For three of the ten knowledge indicators, the intervention group was statistically significantly different than the control group (Table 4). Women in the intervention group were at increased odds of knowing that a baby should be given solid food by 6 months (OR 1.89, 95% CI 1.371–2.605, p < 0.01), that a baby needs to be given vaccines (see “Impact on Infant Health Outcomes” section), and that the ideal birth weight is > 2.5 kg (OR 2.279, 95% CI 1.617–3.213, p < 0.01).We measured a trend towards increased knowledge in the intervention group compared to controls for the following topics: baby should not be given honey and that the baby should be breastfed. Conversely, women in the control group showed increased knowledge in supplementing baby’s food if baby was unable to suckle and not giving a newborn water. These changes were not statistically significant (Table 4). The two groups were similar in knowledge on diarrhea management, the need for weighing the baby periodically and that missing any vaccines was harmful (Table 4).

Impact of mMitra Exposure

There were differences observed on select practice and knowledge indicators based on length of exposure to mMitra. Women receiving messages for 7–9 months performed significantly better compared to women receiving messages for 1–3 months on five infant care practices, especially in two key immediate infant care practices: breastfeeding the baby within an hour after birth and not feeding honey to the baby in the first 3 days (Online Resource 2). There were also significant improvements in these two practices in women who received mMitra messages for 4–6 months as compared to 1–3 months.

There were also significant improvements in certain types of nutritious foods included in the infant’s diet with longer periods of exposure to mMitra (7–9 months compared to fewer than 6 months); however, there was no significant difference between the control and intervention groups overall in these practices. In contrast, although there was a significant increased difference in self-reporting that the baby was fully immunized among women receiving the mMitra intervention as compared to controls, there was no detection of a dose response.

Similar analyses for knowledge indicators showed that women receiving mMitra for 7–9 months had significantly higher levels of knowledge on four of the topics as compared to women exposed for fewer than 6 months of messages (Online Resource 3). These overlapped with the practice indicators.


Our study findings provide robust evidence, obtained through a pseudo-randomized controlled trial, that tailored mobile phone voice messages can improve key infant care knowledge and practices that lead to improved infant health outcomes in low-resource settings. The findings align with other studies that have reported positive impact of text message reminders on uptake of neonatal services for immunization and completion of the immunization schedule within the first year of birth (Sondaal et al. 2016). Future research could assess whether voice messages may be more effective in promoting uptake of immunization compared to text messages in some populations or can further increase uptake of immunization in populations where baseline coverage is high but stagnated, to achieve goals of complete childhood immunization (World Health Organization 2018). Such research could also examine if increasing the length of exposure to mobile messages could increase uptake and completion of infant immunization in high baseline settings.

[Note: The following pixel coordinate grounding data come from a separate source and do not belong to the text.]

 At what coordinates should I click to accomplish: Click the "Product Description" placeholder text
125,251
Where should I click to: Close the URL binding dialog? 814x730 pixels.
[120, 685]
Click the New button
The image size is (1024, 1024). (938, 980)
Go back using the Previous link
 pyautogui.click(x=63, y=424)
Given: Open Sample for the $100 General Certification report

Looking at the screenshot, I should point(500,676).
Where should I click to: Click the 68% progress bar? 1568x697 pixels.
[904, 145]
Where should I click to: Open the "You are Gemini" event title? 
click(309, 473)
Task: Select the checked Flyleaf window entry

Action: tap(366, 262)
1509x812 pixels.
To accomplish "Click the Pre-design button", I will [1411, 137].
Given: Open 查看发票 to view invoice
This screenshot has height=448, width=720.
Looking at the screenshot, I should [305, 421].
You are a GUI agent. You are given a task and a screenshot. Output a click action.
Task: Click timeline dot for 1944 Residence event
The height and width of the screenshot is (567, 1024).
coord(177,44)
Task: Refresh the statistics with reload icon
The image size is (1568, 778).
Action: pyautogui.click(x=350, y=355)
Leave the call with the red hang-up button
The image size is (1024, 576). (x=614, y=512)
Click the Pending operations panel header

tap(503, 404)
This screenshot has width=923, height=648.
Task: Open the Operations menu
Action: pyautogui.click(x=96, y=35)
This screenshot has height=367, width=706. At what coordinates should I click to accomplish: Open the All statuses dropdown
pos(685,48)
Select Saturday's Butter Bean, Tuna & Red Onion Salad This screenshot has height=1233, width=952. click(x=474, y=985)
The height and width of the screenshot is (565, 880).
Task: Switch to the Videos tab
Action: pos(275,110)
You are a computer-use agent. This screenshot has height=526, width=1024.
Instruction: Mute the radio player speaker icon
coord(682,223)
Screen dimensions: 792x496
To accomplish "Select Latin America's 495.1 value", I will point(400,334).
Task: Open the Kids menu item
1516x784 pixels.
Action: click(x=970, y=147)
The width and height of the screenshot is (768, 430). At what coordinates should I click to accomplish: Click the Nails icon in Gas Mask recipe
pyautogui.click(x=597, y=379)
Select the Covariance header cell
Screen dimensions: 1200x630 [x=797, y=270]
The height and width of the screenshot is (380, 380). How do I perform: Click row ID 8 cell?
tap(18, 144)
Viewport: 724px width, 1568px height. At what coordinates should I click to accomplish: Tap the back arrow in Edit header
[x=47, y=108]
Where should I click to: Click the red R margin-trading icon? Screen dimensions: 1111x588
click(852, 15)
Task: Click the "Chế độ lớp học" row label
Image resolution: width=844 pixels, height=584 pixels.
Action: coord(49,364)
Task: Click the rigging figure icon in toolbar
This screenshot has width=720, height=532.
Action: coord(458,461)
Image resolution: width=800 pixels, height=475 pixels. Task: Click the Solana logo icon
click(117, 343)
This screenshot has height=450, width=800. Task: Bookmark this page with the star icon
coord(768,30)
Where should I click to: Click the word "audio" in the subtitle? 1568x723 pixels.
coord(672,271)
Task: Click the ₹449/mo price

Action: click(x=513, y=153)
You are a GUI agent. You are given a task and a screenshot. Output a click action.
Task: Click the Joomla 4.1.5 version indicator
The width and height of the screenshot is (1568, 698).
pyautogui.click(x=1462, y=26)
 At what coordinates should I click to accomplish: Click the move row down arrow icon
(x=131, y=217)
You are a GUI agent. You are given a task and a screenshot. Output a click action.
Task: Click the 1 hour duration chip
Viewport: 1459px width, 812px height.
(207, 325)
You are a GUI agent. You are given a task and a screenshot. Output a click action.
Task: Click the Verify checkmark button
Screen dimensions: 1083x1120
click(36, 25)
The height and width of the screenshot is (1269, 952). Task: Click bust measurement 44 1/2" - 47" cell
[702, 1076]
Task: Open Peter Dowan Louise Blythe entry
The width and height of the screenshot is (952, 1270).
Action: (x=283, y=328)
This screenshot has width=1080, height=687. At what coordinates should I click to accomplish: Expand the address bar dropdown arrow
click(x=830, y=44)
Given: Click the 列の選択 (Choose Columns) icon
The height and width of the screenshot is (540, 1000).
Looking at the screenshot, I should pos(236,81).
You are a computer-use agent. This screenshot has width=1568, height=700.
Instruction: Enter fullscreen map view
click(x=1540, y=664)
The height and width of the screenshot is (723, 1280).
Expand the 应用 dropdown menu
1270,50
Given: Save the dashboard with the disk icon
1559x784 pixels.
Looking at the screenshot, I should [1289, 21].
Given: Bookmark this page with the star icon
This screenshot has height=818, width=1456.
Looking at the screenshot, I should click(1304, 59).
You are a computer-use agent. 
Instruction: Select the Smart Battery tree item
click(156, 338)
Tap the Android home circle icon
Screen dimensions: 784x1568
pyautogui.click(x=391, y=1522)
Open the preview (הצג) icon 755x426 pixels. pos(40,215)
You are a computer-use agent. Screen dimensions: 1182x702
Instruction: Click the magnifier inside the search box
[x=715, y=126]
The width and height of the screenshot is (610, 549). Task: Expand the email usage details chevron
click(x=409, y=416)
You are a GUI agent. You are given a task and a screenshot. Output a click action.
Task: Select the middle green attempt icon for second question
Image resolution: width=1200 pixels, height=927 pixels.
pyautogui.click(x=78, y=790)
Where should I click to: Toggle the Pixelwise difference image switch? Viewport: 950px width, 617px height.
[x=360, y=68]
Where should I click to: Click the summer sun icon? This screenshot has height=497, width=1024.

In this study, we specifically attempted to assess direct impact on primary infant health outcomes, normal infant birth weight and reduction of malnutrition, by using clinical anthropometric data about the infant (weight and height), recorded in the MCH cards. We show that tailored voice messages can improve odds of a baby being born at, or above the ideal birth weight of 2.5 kg.

Although we had access to MCH cards of ~ 94% of women in both intervention and control groups, we found only around 65% cards contained data on weight measurements within the last 3 months. However, we found no difference in the levels of weight recording in the last 3 months between the groups. Although, overall, numbers of infants at the appropriate nutritional level remained low in both arms (around 35%), the small increased proportion that we detected among women receiving the mMitra messages is promising, especially given the significant increase in self-reported supplementary feeding practices among women receiving the mMitra intervention. Education about complementary feeding has been shown to improve growth and development among children in India (Vazir et al. 2013) and there is limited but mixed evidence of the impact of complementary feeding interventions on stunting (Dewey 2016; Bhutta et al. 2013). As a recent systematic review shows, information, education and counselling interventions have a small but significant impact on height and linear growth of infants in low- and middle- income countries (Panjwani and Heidkamp 2017). Future research could explore how voice-based mobile messages compare to standard education methods and whether combining mobile voice messaging with complementary food interventions can reduce stunting and increase infant height and weight in low-resource settings.

While we did detect a significant increase in knowledge among women in the intervention arm about the ideal birth weight of the baby, and a slight trend for increasing knowledge on this topic with longer exposure to mMitra, we did not observe a significant impact of mMitra on infant birth weight. This finding is unsurprising given that birth weight of the infant may depend on several factors including the diet, nutritional status, level of rest, and pregnancy complications among the women. Also, to date few mHealth interventions, if any, have systematically assessed impact on infant birth weight or demonstrated a positive effect on improving birth weight. Only one study from South Africa recently reported lower risk of delivering a low birth weight infant among women receiving text messages, although there was no significant difference between mean infant birth weight compared to controls (Coleman et al. 2017). Ongoing work in eight African countries as part of the GSMA mNutrition initiative (GSMA, n.d.) has shown increase in knowledge on infant care practices such as initiation of breastfeeding within one hour of birth, exclusive breastfeeding, appropriate food supplementation with vitamins and minerals and adherence to appropriate nutrition practices among users of the mHealth interventions compared to non-users. However, it remains to be seen if these interventions will assess impact on child health outcomes such as birth weight, stunting and malnutrition (GSMA, n.d.).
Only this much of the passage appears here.